Scaling on AWS Part II > 10K Users

By David Kuo, Solutions Architect, AWS

Welcome to the second post in a series of primers designed to help you scale your startup on Amazon Web Services (AWS). In the first post, I showed how to deploy a basic architecture to get started on AWS quickly. I also showed how to decouple the architecture into separate tiers to enable horizontal scaling, which allows businesses to easily handle increased traffic.
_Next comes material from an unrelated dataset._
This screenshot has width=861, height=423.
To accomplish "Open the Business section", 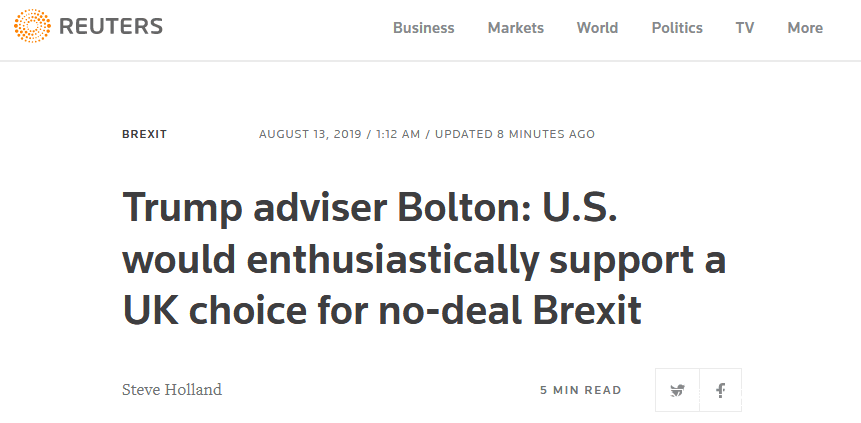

In this post, I continue the discussion by walking you through an example of scaling on AWS to support a growing website. My goal is to achieve an architecture that will serve over 10,000 users. I start with the database options for creating an independent data tier, and I enlist the help of several AWS services along the way.

Database Options on AWS

When it comes to deploying databases on AWS, there are two general directions:
1. Use a managed database service such as Amazon Relational Database Service (Amazon RDS) or Amazon DynamoDB
2. Host your own database software on Amazon EC2

In the following sections, I briefly describe each of the services to help you choose the option that’s right for your business.

Amazon RDS
Amazon RDS allows you to offload generic database administrative tasks to AWS. RDS can automatically perform nightly backup, upgrade and patch database software, and create a redundant database instance in a different AZ for seamless failover. For startups with limited resources, RDS frees your database developers from administrative tasks, allowing them to focus on value-creating tasks. RDS gives you the option to choose from a variety of engines that include Microsoft SQL Server, Oracle, MySQL, PostgreSQL, and Aurora. RDS (SQL Server and Oracle) also has a flexible licensing model that allows you to bring your own license (BYOL).

Amazon DynamoDB
Some applications benefit from a non-relational database like DynamoDB. DynamoDB is a fast and flexible NoSQL database service for all applications that need consistent, single-digit millisecond latency at any scale. It is a managed cloud database, and supports both document and key-value store models.

Amazon EC2
Lastly, if you need a database engine not offered by AWS or need full control of the operating system on the database server, you can host your custom database software on an EC2 instance. I recommend using managed database services when possible because they are designed to help your database administrators focus on high-value tasks.

SQL vs. NoSQL

A common discussion on the database topic is the choice between SQL and NoSQL. The right answer depends on what you’re trying to achieve. SQL is often a good starting point. Here are some basic guidelines:

Choose SQL if:
• You want to take advantage of a well-established technology.
• You want to leverage the wealth of existing code, communities, examples, and clear patterns to scalability.
• You do not have massive amounts of data. When I say massive, I’m talking about generating terabytes of data within the first year.

Choose NoSQL if:
• You have highly non-relational data
If you do not need to store relationships between data objects to extract information, storing data in NoSQL using a key-value format provides you with input and output data quickly.
• You have massive amounts of data (in the TB range)
NoSQL is a distributed database that scales horizontally. The key-value format lends itself to be sharded easily. NoSQL data architecture can maintain high throughput even for large data sets.
• You need rapid ingest of data (thousands of records/sec)
Due to the simple key-value structure, NoSQL data can be inserted and removed quickly. This makes NoSQL a good candidate for dealing with high-volume data.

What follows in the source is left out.